Android is a platform that’s said to drive innovation and enable all the companies in the wireless food chain to build products faster and at a lower cost, allowing those products to run on several different kinds of networks. Once critical masses of handsets have this platform, this common “DNA”—the speed at which applications can be built for wireless devices—should increase dramatically, and costs should plummet.

Critical to the development of a truly open handset platform is the right set of semiconductors powering the software and applications and, for that, the world is looking longingly to TI.

In February, the company showed off a prototype Android handset based on its OMAP850 processor; the device shown also included TI’s Wireless LAN and Bluetooth wireless technologies. Another Android demonstrated was built to run on a wired Internet connection, and included options to run on cellular or Wi-Fi networks, based on TI hardware.

The Android phones are meant to be powerful Internet devices capable of combining different, separate Internet applications to create new ones.

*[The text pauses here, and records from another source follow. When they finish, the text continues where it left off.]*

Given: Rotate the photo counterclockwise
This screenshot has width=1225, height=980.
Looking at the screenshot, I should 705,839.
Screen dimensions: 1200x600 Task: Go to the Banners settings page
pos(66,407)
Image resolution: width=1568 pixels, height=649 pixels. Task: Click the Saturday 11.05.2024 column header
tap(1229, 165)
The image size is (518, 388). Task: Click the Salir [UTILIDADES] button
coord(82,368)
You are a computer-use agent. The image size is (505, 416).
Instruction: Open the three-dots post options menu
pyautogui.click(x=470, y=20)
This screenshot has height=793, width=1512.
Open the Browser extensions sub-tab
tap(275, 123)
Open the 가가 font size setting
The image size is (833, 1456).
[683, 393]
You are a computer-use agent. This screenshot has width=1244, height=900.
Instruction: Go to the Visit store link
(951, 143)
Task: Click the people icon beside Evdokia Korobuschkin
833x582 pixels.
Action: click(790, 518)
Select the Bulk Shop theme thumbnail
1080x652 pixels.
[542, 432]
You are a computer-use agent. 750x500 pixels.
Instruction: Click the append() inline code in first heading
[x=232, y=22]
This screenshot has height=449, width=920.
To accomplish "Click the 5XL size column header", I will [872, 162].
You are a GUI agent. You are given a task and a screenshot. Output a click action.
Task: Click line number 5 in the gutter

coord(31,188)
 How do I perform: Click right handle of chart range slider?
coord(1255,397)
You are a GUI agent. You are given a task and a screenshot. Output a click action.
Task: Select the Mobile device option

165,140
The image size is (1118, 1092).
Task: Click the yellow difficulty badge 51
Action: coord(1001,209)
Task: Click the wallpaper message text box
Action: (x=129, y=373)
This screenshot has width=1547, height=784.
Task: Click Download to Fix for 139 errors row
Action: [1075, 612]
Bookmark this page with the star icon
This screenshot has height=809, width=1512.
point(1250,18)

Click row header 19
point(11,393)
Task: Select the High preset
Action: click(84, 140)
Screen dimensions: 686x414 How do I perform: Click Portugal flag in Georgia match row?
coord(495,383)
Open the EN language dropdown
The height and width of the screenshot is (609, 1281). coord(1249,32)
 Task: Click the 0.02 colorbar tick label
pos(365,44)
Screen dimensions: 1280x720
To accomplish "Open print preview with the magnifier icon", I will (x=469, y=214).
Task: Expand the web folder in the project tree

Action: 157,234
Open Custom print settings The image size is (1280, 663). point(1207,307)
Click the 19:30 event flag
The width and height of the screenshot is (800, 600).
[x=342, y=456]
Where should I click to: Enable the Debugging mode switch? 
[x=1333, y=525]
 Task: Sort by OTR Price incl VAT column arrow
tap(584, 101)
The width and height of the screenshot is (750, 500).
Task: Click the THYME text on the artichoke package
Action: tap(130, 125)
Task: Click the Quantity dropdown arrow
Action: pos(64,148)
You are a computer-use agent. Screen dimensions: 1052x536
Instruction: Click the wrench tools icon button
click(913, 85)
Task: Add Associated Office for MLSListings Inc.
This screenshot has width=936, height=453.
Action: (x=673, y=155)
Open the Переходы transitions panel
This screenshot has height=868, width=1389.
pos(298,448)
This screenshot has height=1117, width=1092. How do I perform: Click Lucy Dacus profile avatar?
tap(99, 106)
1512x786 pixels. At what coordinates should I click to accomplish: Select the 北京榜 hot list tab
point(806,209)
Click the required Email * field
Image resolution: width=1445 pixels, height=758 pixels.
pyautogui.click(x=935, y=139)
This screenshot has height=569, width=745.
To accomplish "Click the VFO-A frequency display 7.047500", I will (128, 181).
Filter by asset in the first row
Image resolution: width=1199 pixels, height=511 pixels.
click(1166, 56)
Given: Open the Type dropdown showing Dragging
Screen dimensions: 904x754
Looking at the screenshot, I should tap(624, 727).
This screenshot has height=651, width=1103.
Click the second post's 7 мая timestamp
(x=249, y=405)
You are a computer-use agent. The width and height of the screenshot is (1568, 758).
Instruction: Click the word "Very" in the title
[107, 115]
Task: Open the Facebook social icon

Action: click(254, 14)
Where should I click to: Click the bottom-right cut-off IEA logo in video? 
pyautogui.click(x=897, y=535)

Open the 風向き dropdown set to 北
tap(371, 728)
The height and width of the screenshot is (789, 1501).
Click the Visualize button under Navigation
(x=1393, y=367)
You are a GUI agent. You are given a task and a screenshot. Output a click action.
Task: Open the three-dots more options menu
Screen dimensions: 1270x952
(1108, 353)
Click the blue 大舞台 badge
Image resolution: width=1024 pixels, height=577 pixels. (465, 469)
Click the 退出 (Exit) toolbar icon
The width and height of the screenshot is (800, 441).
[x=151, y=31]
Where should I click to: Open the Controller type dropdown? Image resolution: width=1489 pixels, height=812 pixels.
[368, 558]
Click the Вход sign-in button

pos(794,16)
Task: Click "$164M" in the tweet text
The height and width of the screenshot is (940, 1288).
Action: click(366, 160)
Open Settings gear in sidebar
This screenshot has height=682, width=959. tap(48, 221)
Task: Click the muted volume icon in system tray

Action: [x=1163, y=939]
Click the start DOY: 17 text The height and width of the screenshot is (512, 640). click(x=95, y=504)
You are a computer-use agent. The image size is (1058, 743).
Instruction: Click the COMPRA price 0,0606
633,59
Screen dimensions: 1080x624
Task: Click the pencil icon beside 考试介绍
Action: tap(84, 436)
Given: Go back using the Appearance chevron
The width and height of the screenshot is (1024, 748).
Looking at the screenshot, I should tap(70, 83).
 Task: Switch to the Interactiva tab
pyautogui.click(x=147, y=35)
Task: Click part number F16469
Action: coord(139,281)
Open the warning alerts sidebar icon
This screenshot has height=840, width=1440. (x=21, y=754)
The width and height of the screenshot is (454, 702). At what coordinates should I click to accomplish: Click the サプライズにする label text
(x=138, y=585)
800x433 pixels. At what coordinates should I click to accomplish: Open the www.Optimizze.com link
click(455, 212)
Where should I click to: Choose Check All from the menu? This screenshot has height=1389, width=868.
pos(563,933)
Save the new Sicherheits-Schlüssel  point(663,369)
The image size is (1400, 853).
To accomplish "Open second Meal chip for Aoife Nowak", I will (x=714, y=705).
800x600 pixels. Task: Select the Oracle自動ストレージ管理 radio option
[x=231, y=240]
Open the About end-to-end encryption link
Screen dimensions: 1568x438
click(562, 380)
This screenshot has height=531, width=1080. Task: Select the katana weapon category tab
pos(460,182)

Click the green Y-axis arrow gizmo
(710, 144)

One example of such a wireless “mashup”—as described by TI at the Mobile World Congress in Barcelona—involves a real-estate agent combining his property database with some Internet mapping software, producing an application that enables his clients to easily locate the houses he’s representing.

DATA’S SAVIOR
Let’s say you’re a big company or government agency with a 100-camera security system that digitally records high-definition video streams and archives all that footage for a 12-month period. Where do you put all that data?

It’s tough; after all, you’re recording 100 megabytes of data per second (1MB x 100 cameras), 24 hours a day, for 12 months. A starter kit to store that kind of volume would require nearly 1,700 250-gigabyte hard drives, and that kind of set-up—even using industrial servers—would take up an entire room or rooms, not to mention the required power, electricity, and air-conditioning.

Enter a TI customer called Hie Electronics Inc., based in McKinney. You could tackle the above storage nightmare with eight or nine of Hie’s optical-storage systems. These systems, powered by TI’s data-capture and video-compression technologies, allow for the storage of up to 50 terabytes (51,200 gigabytes) in a device the size a small dorm refrigerator that uses the same amount of power required to run a single PC.

That’s optical storage. If you want to talk big data, let’s go holographic. Holographic storage, as the name suggests, records data in three dimensions using pulses of light.

There’s not a huge commercial business in holographic storage yet—the technology is cutting edge, but very expensive. Even so, TI is providing its digital-light-processing technology to help holographic data systems guide beams of light through sophisticated lenses that write the data to a set of super high-density discs. The system being touted by one TI customer—Yokohama, Japan-based Optware—is said to be capable of writing data at a rate of one terabit per second. That’s fast enough to transfer a two-hour DVD movie in about a tenth of a second.

By making machines more efficient, the obesity epidemic harder to swallow, wireless devices easier to build, and volumes of data securely storable, there’s no doubt that Texas Instruments is blazing a trail to technology’s future.

Fort Worth resident Phil Harvey is the editor-in-chief of Light Reading, a telecom news web site operated by TechWeb, a United Business Media company.